Multimodal LLMs Do Not Compose Skills Optimally Across Modalities
Paula Ontalvilla, Aitor Ormazabal, Gorka Azkune
TL;DR
Multimodal Large Language Models struggle to optimally compose their visual and textual skills across modalities, even for straightforward sequential tasks. The authors introduce three image-to-text tasks that require combining a visual skill with a textual one and compare natural direct inference with cascaded inference that enforces skill composition. They test open-source MLLMs and explore two mitigation strategies—composition-specific chain-of-thought prompting and cross-modal fine-tuning—finding improvements but not a full closure of the cross-modal skill composition gap. The results highlight a systematic, cross-model gap in cross-modal skill integration and motivate further research into underlying mechanisms and robust training approaches. Overall, the work informs future directions in cross-modal alignment, representation learning, and skill composition for multimodal AI systems.
Abstract
Skill composition is the ability to combine previously learned skills to solve new tasks. As neural networks acquire increasingly complex skills during their pretraining, it is not clear how successfully they can compose them. In this paper, we focus on Multimodal Large Language Models (MLLM), and study their ability to compose skills across modalities.
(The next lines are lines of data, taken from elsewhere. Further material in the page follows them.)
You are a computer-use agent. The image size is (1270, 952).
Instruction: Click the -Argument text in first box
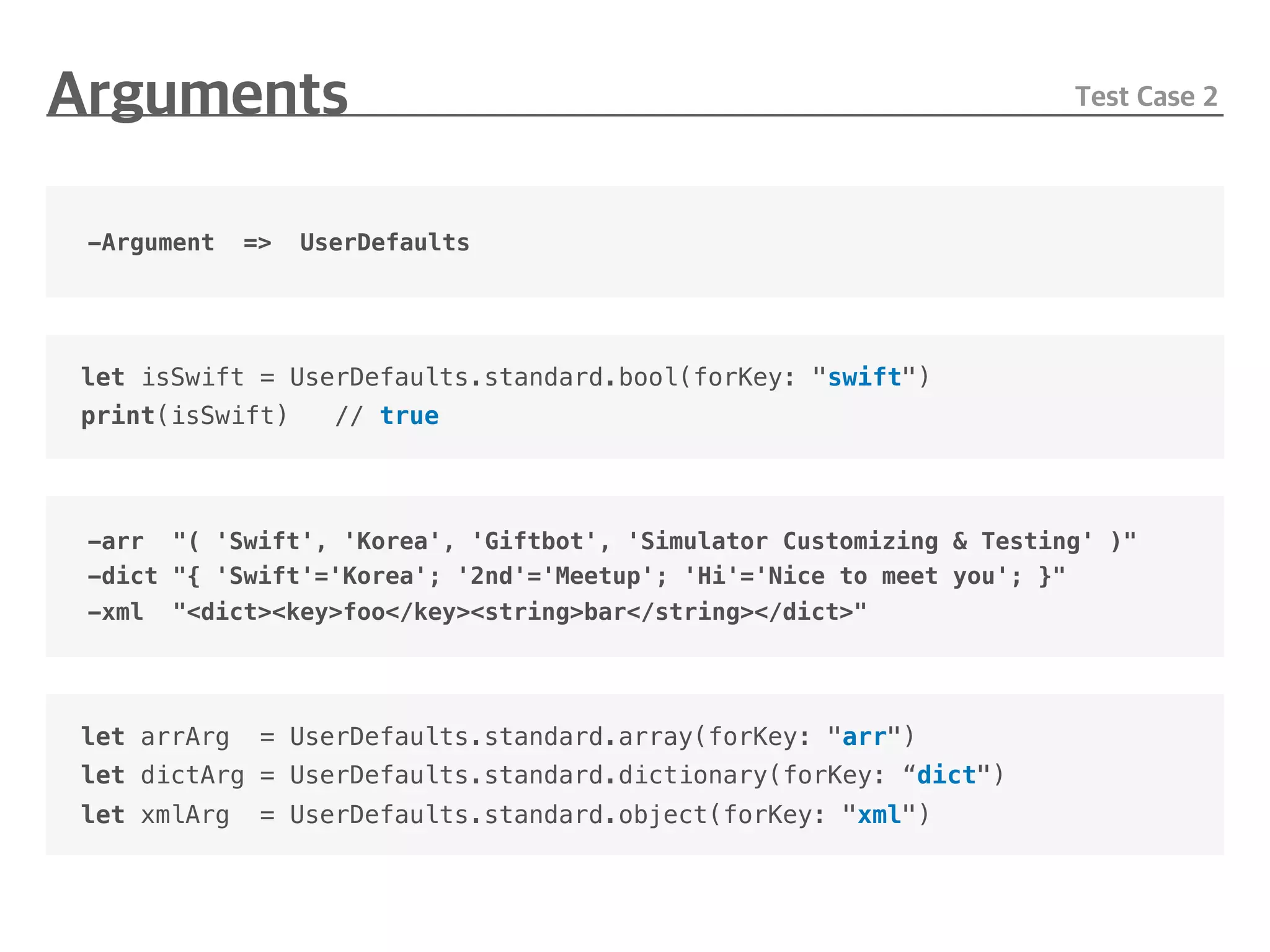151,242
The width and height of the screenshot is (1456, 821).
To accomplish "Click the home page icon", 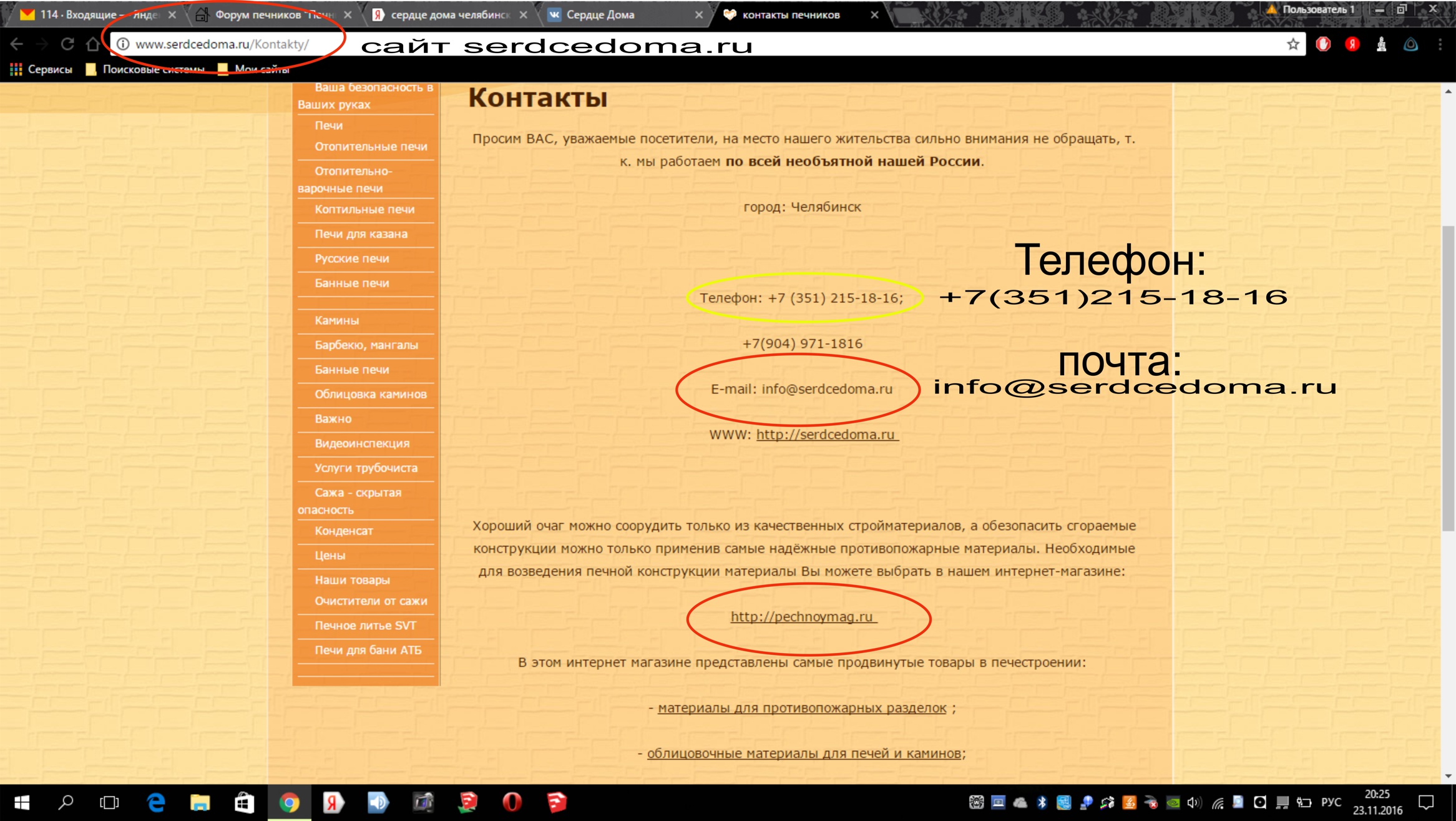I will click(x=93, y=44).
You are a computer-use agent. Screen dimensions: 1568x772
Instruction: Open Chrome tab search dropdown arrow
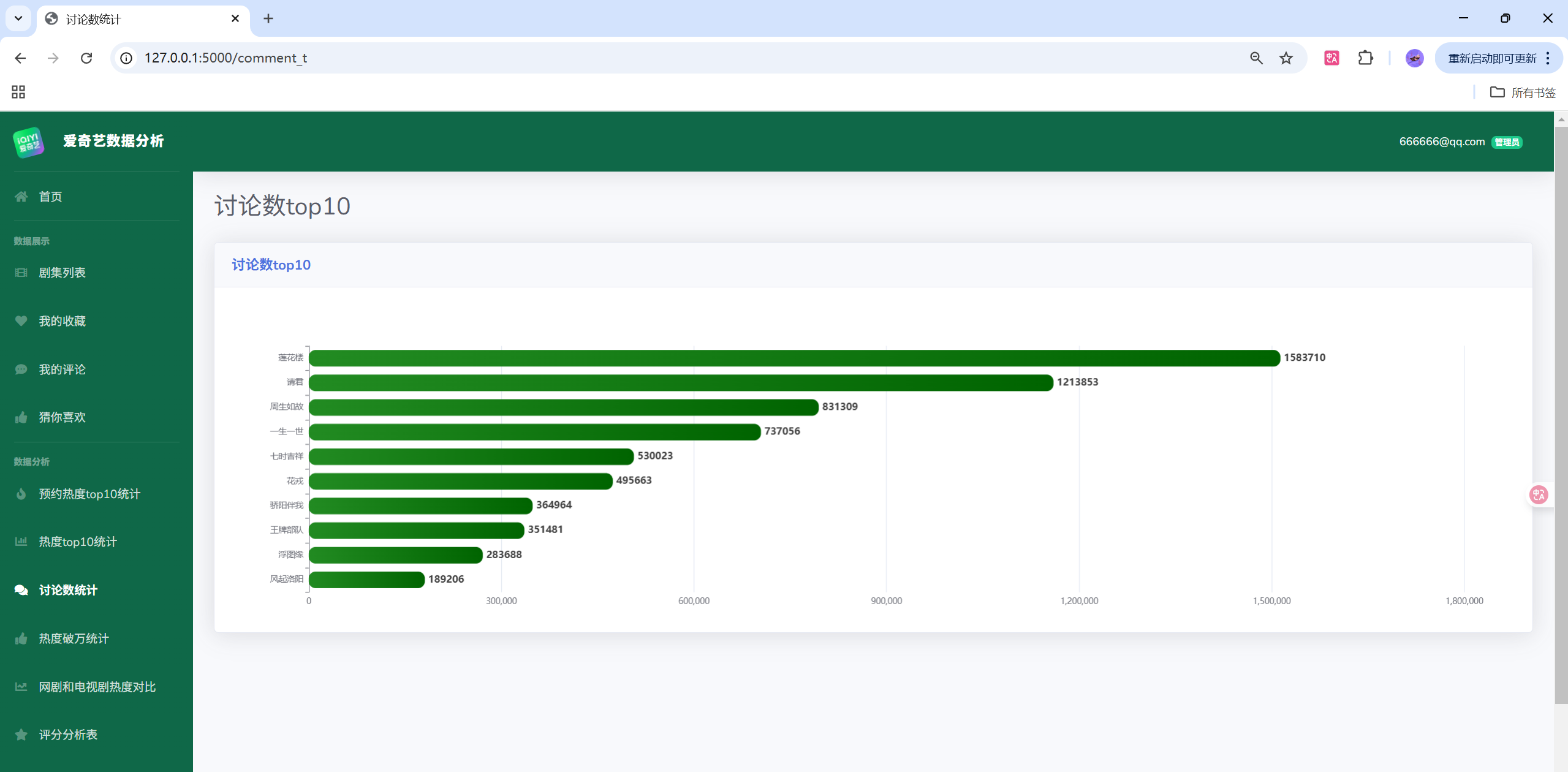pyautogui.click(x=18, y=18)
To this end, we design three evaluation tasks which can be solved sequentially composing two modality-dependent skills, and evaluate several open MLLMs under two main settings: i) prompting the model to directly solve the task, and ii) using a two-step cascaded inference approach, which manually enforces the composition of the two skills for a given task. Even with these straightforward compositions, we find that all evaluated MLLMs exhibit a significant cross-modality skill composition gap. To mitigate the aforementioned gap, we explore two alternatives: i) use chain-of-thought prompting to explicitly instruct MLLMs for skill composition and ii) a specific fine-tuning recipe to promote skill composition. Although those strategies improve model performance, they still exhibit significant skill composition gaps, suggesting that more research is needed to improve cross-modal skill composition in MLLMs.